В те два или три дня, что он находился в камере № 6, мы, лежа на соседних нарах, тихо, чтобы не мешать другим, часами беседовали. Он не напрасно считал, что его фамилия должна быть известна каждому культурному человеку. Ученик и друг знаменитого Андреаса Сеговия, Пальман был, вероятно, вторым после учителя гитаристом в Европе. Он называл мне города, в которых шли его концерты, — все европейские столицы значились в этом списке. В Советский Союз он тоже прибыл на гастроли — концертировал в Ленинграде и Москве, потом поехал в республику немцев Поволжья и несколько месяцев провел там среди соплеменников. При отъезде новые знакомые попросили захватить с собой несколько писем и отнести их на почту, только за рубежом. Что в них написано и кому они адресованы, он понятия не имел, но после ареста в Минске следователь сказал: их вполне хватит, чтобы надолго попасть в тюрьму; сам он не берется решать судьбу Пальмана — все же иностранный подданный, но в Москве установят и степень вины, и меру наказания.

— Как вы думаете, меня освободят? — с надеждой спрашивал меня Пальман. — Я же не знаю, что в тех письмах.

— Плохо, что вы согласились перевозить секретную литературу, это у нас не поощряется. Но и засадить вас надолго тоже непросто. Вы человек очень известный, в печати поднимут шум. Ваши родственники обратятся к правительству Австрии, вы ведь австриец, правда? Ваши родные влиятельны в своей стране?

— Родственники хорошие, — ответил он со вздохом. — Но они борются против нашего правительства. Они нацисты.

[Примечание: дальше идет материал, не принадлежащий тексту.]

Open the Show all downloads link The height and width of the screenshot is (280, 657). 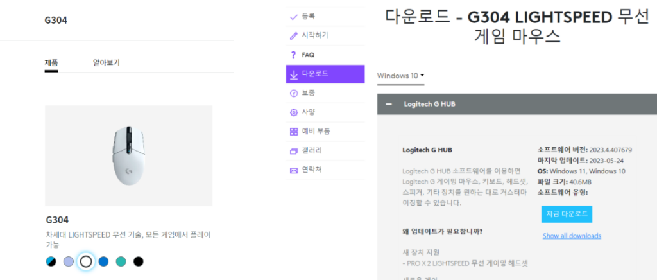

— Это осложняет дело. Но существует печать. Уверен, что австрийское правительство откликнется, когда журналисты станут возмущаться вашим арестом, и вы скоро возобновите концерты в Вене. Жалею только об одном — мне так и не удалось послушать вашу гитару. И уже никогда не удастся.

Когда Пальмана уводили, он долго сжимал мою руку, молча благодаря за сочувствие.

После его ухода в камере случилось необыкновенное происшествие, которое потом, когда я рассказывал о нем, опытные старожилы домов Чека и ГПУ относили к фантастически невероятным.

В какую-то ночь к нам вдруг втолкнули пьяного мужчину, он разлегся, не раздеваясь, на свободной наре и захрапел, распространяя густой перегар. Утром он ужаснулся, узнав, что сидит в тюрьме, стал стучать в дверь и требовать освобождения. Корпусной объяснил, что происшествие с ним изучается — возможно, сегодня же освободят; пока сиди и не рыпайся! Немного успокоившись, мужчина вернулся на нары и рассказал, что случилось с ним этой ночью.

Их было шестеро парней, рабочих автомобильного ЗИСа — завода имени Сталина, вероятно самого крупного предприятия Москвы. Собравшись после смены, они отметили завершение дня пивком. Пивнушку закрыли много раньше, чем они могли стерпеть: требовалась срочная добавка. Все шестеро зашагали по ночной Москве в поисках выпивки. Забрели на площадь Дзержинского, увидели здание ГПУ и решили, что здесь уж точно свободно пьют. Стали стучать, двери открылись, им объяснили, что ломятся не туда, куда требуется. Они снова заколотили — и достучались до того, что вышли люди и повели их в собачник. На шесть человек имелось шесть камер, и в каждой — свободные нары.